This fiction-documentary hybrid uses a sensational real-life event—the arrest of a young man on charges that he fraudulently impersonated the well-known filmmaker Mohsen Makhmalbaf—as the basis for a stunning, multilayered investigation into movies, identity, artistic creation, and existence, in which the real people from the case play themselves.
Not sure if it has an equivalent in Farsi, but I love the visual pun when the driver literally kicks the can down the road.
Does Close-Up reveal the truth? I’d prefer to say it reveals the beauty of distortion. […] Perhaps so many of Kiarostami’s films […] don’t care about the line between documentary and fiction because, in the grand sense, he doesn’t see one.
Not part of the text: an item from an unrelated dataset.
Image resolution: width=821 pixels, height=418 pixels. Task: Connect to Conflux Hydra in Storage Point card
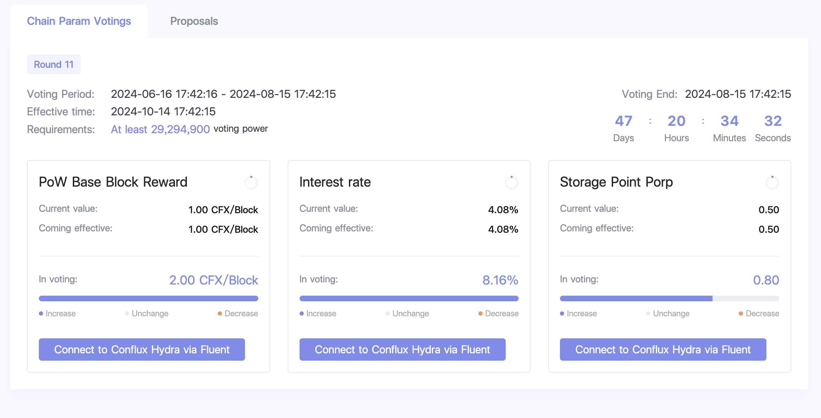click(x=663, y=349)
— Josh Larsen (Larsen on Film)
[After the introduction], a credit sequence that challenges, blurs, and complicates any perception the spectator may have of realist cinema: Close-Up may be based on a true story, but its actors are all playing themselves.
— Ed Gonzalez (Slant)
As happens in many Kiarostami films that involve car rides, the taxi driver repeatedly stops to ask directions, evoking a sense of disorientation that mirrors our own. Then, when the destination is reached, something decidedly odd happens—not only in what the film shows but also in the way it shows it. When Farazmand and then the soldiers go into the house for the arrest of the impostor, the camera doesn’t follow them. Rather, it stays with the driver, who turns his taxi around, gets out, looks up at a jet’s twin exhaust trails bisecting the sky, and picks a little bouquet of flowers out of a rubbish heap. As he does, he dislodges an aerosol can that rolls slowly down the street, observed by Kiarostami’s camera for what seems like an extraordinary length of time. […] In withholding the important event we expect to see and focusing instead on an unimportant character involved in idle, inconsequential actions, this scene—often cited as one of the most striking in Kiarostami’s work—recalls the director’s stated intent to craft “half-made” films that must be completed by the audience’s imagination.
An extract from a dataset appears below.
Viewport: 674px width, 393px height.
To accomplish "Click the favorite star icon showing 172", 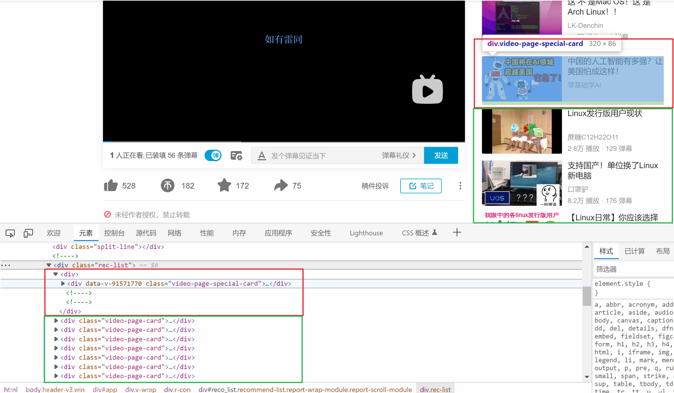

Kiarostami subsequently bamboozled all of the participants into performing in his film. But the ultimate source of bamboozlement here, clearly, is cinema itself. Its power to bewitch is evident every time Kiarostami turns on his camera. The Ahankhahs, the reporter, the soldiers, and the rest—all seem swept up by the medium’s peculiar magic. That power, no doubt, was especially pronounced at that particular moment in the Islamic republic, when many of the great dreams inspired by the revolution had dwindled, and when other public art forms had been suppressed while cinema was revived and privileged, with some directors emerging as cultural luminaries.
It should be noted that Kiarostami scripted most of Sabzian’s speeches at trial, though he based them on things Sabzian had actually said. The circumstances here, then, could not be more artificial. […] In reality, Kiarostami coaxed the judge into his verdict. The Ahankhahs were outraged; they wanted Sabzian to be convicted. Even Sabzian went to the judge later and complained, saying he felt sure Kiarostami had somehow tricked him! As for the moving departure from prison, it was staged, and Kiarostami shot from a distance purely for dramatic (or docudramatic) effect. And those “sound problems”? Most were created during postproduction to serve the final scene’s emotional punch.